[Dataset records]
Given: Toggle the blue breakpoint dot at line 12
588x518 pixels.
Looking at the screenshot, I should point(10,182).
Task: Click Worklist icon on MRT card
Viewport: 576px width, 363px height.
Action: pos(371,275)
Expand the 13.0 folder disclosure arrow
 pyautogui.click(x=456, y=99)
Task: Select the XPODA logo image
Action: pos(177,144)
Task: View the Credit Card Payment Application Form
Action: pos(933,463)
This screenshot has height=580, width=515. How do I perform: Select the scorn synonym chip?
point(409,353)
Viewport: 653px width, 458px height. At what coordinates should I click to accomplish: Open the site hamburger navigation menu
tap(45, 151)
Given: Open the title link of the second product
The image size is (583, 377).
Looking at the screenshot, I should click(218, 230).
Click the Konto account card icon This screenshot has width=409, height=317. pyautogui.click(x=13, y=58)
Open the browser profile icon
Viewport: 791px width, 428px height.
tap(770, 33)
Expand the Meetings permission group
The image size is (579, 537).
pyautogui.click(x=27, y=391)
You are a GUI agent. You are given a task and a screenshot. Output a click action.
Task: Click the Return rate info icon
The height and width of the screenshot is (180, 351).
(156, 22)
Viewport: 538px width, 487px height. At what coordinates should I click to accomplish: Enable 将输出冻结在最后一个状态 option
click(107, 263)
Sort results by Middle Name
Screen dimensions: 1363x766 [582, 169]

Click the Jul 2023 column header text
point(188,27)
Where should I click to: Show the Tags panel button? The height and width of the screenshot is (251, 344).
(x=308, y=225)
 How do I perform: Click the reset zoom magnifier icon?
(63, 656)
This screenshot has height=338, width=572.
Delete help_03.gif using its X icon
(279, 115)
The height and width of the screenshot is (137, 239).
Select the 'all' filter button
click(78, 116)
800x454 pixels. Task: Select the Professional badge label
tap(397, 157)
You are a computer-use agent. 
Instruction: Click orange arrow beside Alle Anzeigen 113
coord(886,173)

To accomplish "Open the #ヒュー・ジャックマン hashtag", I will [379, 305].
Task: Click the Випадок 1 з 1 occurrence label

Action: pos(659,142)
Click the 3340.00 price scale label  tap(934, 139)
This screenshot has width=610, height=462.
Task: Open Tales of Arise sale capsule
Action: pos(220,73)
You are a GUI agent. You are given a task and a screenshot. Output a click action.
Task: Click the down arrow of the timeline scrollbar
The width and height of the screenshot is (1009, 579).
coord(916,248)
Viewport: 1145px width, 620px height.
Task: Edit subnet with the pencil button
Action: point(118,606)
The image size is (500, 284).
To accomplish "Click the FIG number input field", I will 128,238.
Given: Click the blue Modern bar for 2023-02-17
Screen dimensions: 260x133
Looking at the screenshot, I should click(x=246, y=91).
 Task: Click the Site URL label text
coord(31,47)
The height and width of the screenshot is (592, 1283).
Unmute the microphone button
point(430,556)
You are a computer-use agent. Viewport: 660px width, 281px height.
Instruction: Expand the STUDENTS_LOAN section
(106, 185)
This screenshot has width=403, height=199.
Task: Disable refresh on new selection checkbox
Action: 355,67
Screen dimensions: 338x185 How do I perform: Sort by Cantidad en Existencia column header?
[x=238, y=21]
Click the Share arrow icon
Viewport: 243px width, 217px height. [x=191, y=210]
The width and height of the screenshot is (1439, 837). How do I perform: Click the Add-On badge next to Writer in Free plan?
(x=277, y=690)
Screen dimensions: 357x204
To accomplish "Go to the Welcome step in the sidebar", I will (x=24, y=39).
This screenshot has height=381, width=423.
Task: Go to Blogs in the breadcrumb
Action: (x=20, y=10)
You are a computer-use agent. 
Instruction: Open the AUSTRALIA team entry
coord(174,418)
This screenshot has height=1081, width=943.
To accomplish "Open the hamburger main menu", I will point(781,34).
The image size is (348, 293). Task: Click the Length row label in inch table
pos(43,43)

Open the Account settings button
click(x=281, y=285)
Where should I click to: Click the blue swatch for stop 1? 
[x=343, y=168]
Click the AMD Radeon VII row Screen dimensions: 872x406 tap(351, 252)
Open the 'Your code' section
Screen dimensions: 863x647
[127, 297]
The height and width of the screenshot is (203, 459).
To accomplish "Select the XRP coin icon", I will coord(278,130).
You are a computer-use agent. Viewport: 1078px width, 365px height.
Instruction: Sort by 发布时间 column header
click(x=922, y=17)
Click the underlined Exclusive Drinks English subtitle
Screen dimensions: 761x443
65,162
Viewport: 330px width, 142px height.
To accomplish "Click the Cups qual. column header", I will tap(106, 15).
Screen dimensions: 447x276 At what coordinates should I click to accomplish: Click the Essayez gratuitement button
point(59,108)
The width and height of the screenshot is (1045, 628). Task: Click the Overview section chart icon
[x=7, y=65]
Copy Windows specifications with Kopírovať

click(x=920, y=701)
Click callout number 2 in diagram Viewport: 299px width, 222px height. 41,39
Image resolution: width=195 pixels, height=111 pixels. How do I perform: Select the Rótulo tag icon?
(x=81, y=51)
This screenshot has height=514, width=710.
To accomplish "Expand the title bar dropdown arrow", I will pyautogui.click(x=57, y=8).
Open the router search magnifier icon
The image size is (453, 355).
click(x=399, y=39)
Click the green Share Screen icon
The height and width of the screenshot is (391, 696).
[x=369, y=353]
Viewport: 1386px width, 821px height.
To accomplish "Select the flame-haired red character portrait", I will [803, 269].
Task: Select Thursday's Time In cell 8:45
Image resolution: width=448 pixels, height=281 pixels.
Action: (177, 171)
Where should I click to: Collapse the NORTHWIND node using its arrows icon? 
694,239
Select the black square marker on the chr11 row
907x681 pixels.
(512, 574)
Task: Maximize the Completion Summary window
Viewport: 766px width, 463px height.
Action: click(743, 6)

EXERCISE BRIEF
Return exactly the lines from the line holding "Image resolution: width=195" to the last line of the data, with both of those lines included and nothing added.

COMPLETED TASK
Image resolution: width=195 pixels, height=111 pixels. How do I perform: Select the Rótulo tag icon?
(x=81, y=51)
This screenshot has height=514, width=710.
To accomplish "Expand the title bar dropdown arrow", I will pyautogui.click(x=57, y=8).
Open the router search magnifier icon
The image size is (453, 355).
click(x=399, y=39)
Click the green Share Screen icon
The height and width of the screenshot is (391, 696).
[x=369, y=353]
Viewport: 1386px width, 821px height.
To accomplish "Select the flame-haired red character portrait", I will [803, 269].
Task: Select Thursday's Time In cell 8:45
Image resolution: width=448 pixels, height=281 pixels.
Action: (177, 171)
Where should I click to: Collapse the NORTHWIND node using its arrows icon? 
694,239
Select the black square marker on the chr11 row
907x681 pixels.
(512, 574)
Task: Maximize the Completion Summary window
Viewport: 766px width, 463px height.
Action: click(743, 6)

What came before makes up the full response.